Le agevolazioni fiscali, inizialmente previste per il triennio 2014-2016, con la Legge di Stabilità 2016 sono diventate forme permanenti e strutturali di incentivazione, sotto forma di erogazioni liberali, alla promozione di opere di mantenimento, protezione e restauro di beni culturali pubblici, nonché al sostegno di istituti e luoghi della cultura di appartenenza pubblica o in favore di enti e istituzioni pubbliche per la realizzazione o restauro di strutture destinate ad attività di spettacolo.
La misura, che prevede un credito d’imposta nella misura del 65 per cento delle erogazioni liberali (da ripartire in 3 quote annuali di pari importo), può essere fruita, nel caso di soggetti titolari di redditi di impresa, entro il limite del 5 per mille dei ricavi annui. Dunque, per sostenere l’iniziativa, il Governo Italiano ha introdotto una soglia di sbarramento molto ampia. Così come è meritevole di attenzione l’apertura dell’Art Bonus a favore di progetti di recupero nelle zone colpite dal terremoto dello scorso anno in Abruzzo, Lazio, Marche e Umbria.
Nel complesso, la sensazione è che l’Art Bonus abbia dato una spinta propulsiva a forme di mecenatismo culturale: in questo settore, l’unione pubblico/privato in un Paese, come il nostro, ove il patrimonio artistico da tutelare è ampio e di grande importanza, assume certamente un significato molto rilevante.
Le imprese percepiscono una rinnovata attenzione ai temi culturali, non più visti come un “onere” per il nostro Paese ma come un “onore” da sostenere ed incentivare, come una risorsa troppe volte inesplorata e non adeguatamente valorizzata, che potrebbe significare anche benefici in termini economici per il nostro sistema Paese, e quindi per le imprese stesse.
Riteniamo che questo sentore sia particolarmente diffuso non soltanto tra Istituti di credito e Fondazioni bancarie (che, grazie all’apertura dell’Agenzia delle Entrate attuata con la Risoluzione 87 del 2015, possono fruire di un credito d’imposta allorquando assumano l’obbligazione di dare esecuzione ai progetti di restauro e valorizzazione del monumento facendosi carico, in via esclusiva, dei relativi oneri finanziari e organizzativi), ma anche tra le imprese che operano in ambiti ‘glamour’, quali quelli del lusso e della moda in particolare, con un’attenzione ai progetti legati alla valorizzazione del patrimonio culturale del territorio nel quale i mecenati sono in qualche modo legati.

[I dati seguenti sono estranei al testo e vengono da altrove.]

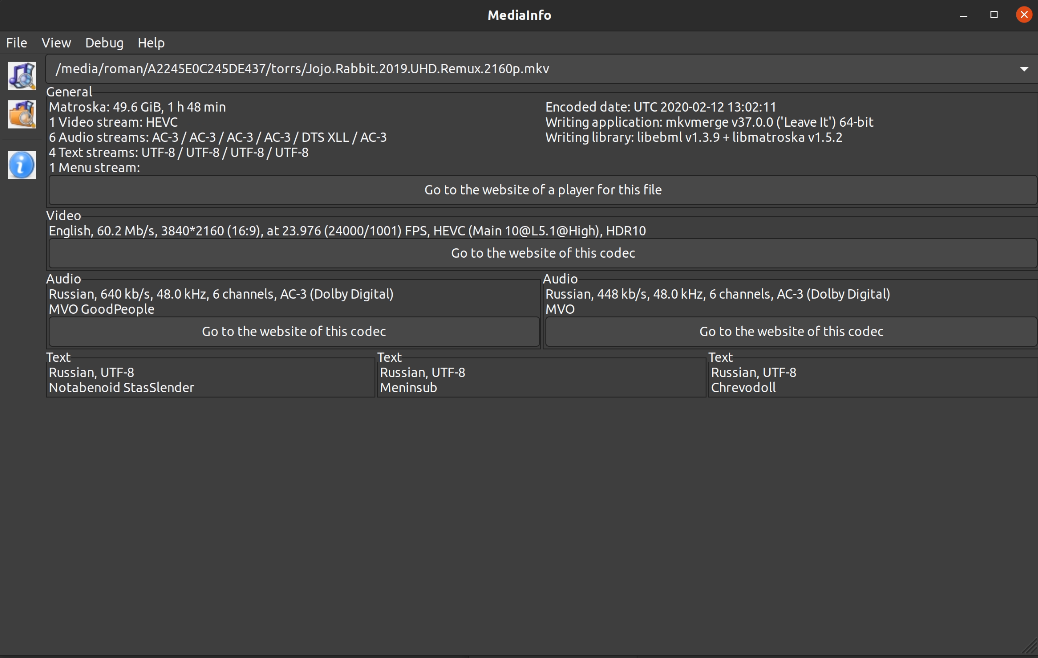Open the File menu
The width and height of the screenshot is (1038, 658).
coord(17,43)
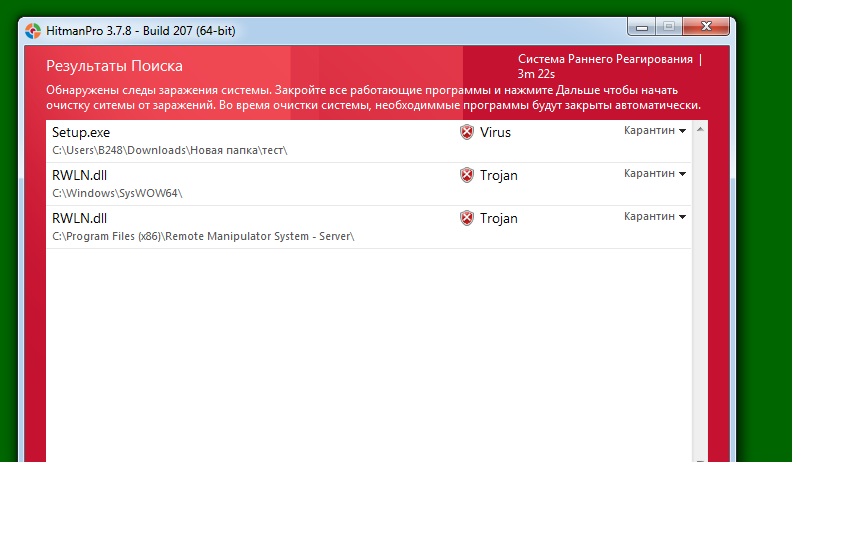The image size is (864, 540).
Task: Click the shield icon in the Remote Manipulator row
Action: tap(467, 218)
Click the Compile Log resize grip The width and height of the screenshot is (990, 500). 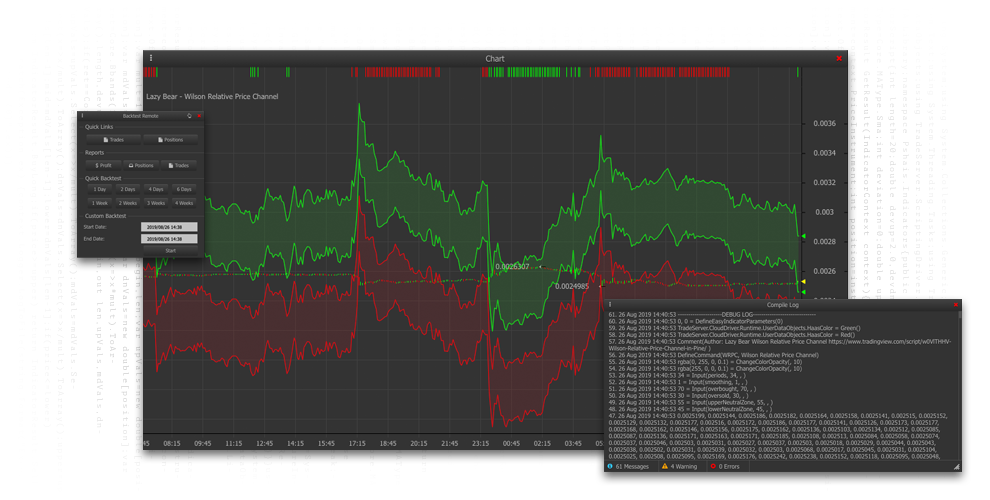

Sembra, pertanto, che, anche grazie all’Art Bonus, si stia diffondendo una nuova “cultura d’impresa”, sensibile alla tutela e valorizzazione di un patrimonio artistico nazionale che non può essere disperso.
In questo senso non va neanche sottovalutato l’apporto, anche se ovviamente in misura inferiore, dei privati, a volte facenti parte della compagine familiare cui l’impresa si riferisce.
Di tutto ciò beneficia non solo direttamente il patrimonio artistico nazionale, ma, indirettamente, anche il “sistema Paese”, attraverso lo sviluppo delle attività turistico-alberghiere, che fanno capo peraltro allo stesso Ministero.